Bron: https://www.bertha-dudde.org/nl/proclamation/4305
4305 Gebed voor arme zielen
19 mei 1948: Boek 51
De zielen die zich in de duisternis bevinden lijden onuitsprekelijk. Hun kracht is gebroken, ze zijn in een staat van uiterste hopeloosheid zolang hun de kennis ontbreekt over de kracht van de liefde die hun lot verlicht. Zij dwalen her en der en ook hun wil is geheel apathisch, en zo blijven zij een onnoemelijk lange tijd in hun toestand vol kwelling, als zij geen hulp ontvangen door gebed.
U, mensen op aarde kunt hun deze hulp verlenen als u in liefde aan deze arme zielen denkt en hun lot zou willen verlichten. Maar alleen de liefde geeft hun kracht. Een gebed zonder liefde is waardeloos, het is slechts een vorm zonder uitwerking.
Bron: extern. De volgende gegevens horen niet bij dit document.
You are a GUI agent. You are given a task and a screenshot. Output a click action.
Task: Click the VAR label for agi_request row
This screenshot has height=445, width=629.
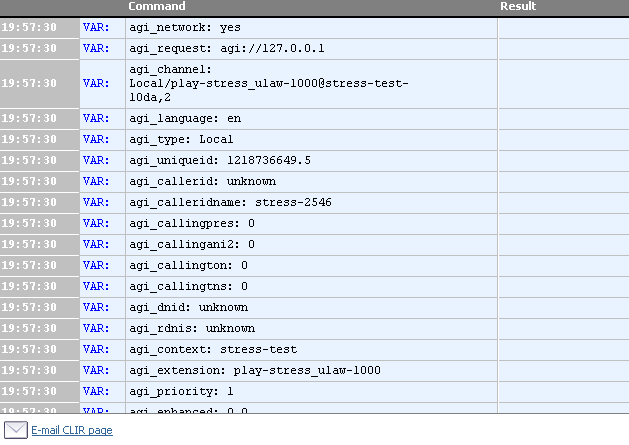coord(97,48)
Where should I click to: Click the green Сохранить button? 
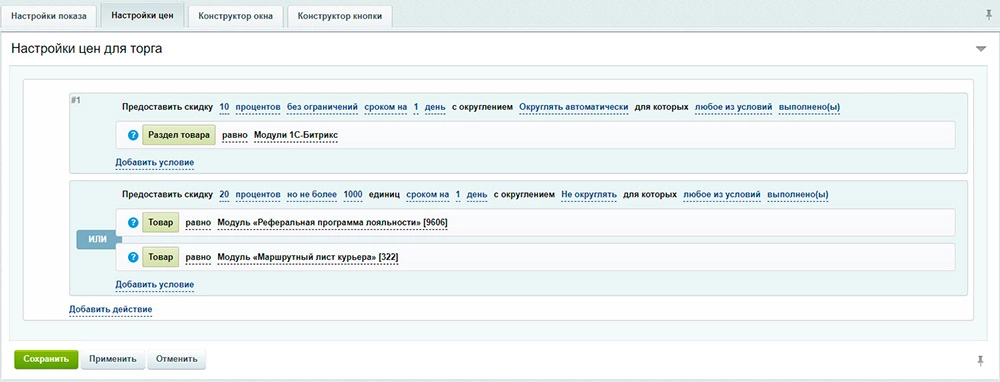point(46,359)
Alleen de graad van liefde is maatgevend welke kracht hun daardoor wordt toegezonden.
En zo moet u zich het lot van deze arme zielen voor ogen houden en weten, dat zij u dringend smeken om het sturen van kracht - zodra zij eenmaal de kracht van de liefde hebben ondervonden. Zij zijn op uw hulp aangewezen zolang zij nog in de diepte vertoeven, zolang zij niet zelf door hun kennis die kracht in zich vergroten, wat dan een werken in liefde in het hiernamaals voor andere noodlijdende zielen betekent.
Elke goede gedachte die hun uit mededogen wordt toegezonden heeft een verlichtende uitwerking op die zielen, zij voelen dat en blijven dan steeds in uw nabijheid. Zij smeken u terwijl ze zich in uw gedachten dringen, om hen met uw liefhebbende voorspraak te gedenken. Vergeet hen niet, keer uw gedachten niet van hen af, schenk hun een liefdevol gebed en help hen daardoor opwaarts te gaan. Verlicht hun kwellingen en bewijs hun voor alles de kracht van de liefde opdat ook in hen de liefde tot de noodlijdende zielen ontwaakt en zij, door liefdewerken aan hen, zichzelf nu uit deze nood kunnen bevrijden.
Hun omgeving is in overeenstemming met hun zieletoestand, zonder licht en woest. En als een gebed voor deze zielen opstijgt tot GOD, ontstaat er een flauwe schemertoestand waarin die ziel een glimp van inzicht heeft, wat haar na een voortdurende duisternis uiterst weldadig aandoet. De mate van liefde in die voorspraak bepaalt de helderheid van het licht dat in die donkerte binnenstraalt. En de ziel keert zich naar dat lichtschijnsel toe, doordat ze steeds weer nieuwe stralen verwacht en erom vraagt.
Vervul hun smeken, laat hen niet alleen in hun nood, geef hun de hulp die u hun nog geven kunt. Breng hen d.m.v. gedachten het evangelie. Vermaan hen dat ook zij in liefde hun omgeving moeten gedenken. Dat ook zij hen moeten helpen in de zegen van een lichtuitstraling terecht te komen, doordat ze hun weer doorgeven wat zij van u ontvangen.
U kunt door uw gebed onnoemelijk veel nood verzachten. U kunt meewerken aan de verlossing van deze zielen door uw gebed, want de op hen gerichte kracht heeft invloed op hun wil - die nu weer op de juiste wijze werkzaam wordt. De ziel benut de tot haar komende kracht om te werken in liefde voor andere noodlijdende zielen, en nu begint haar weg omhoog, waar zij u eeuwig voor danken zal.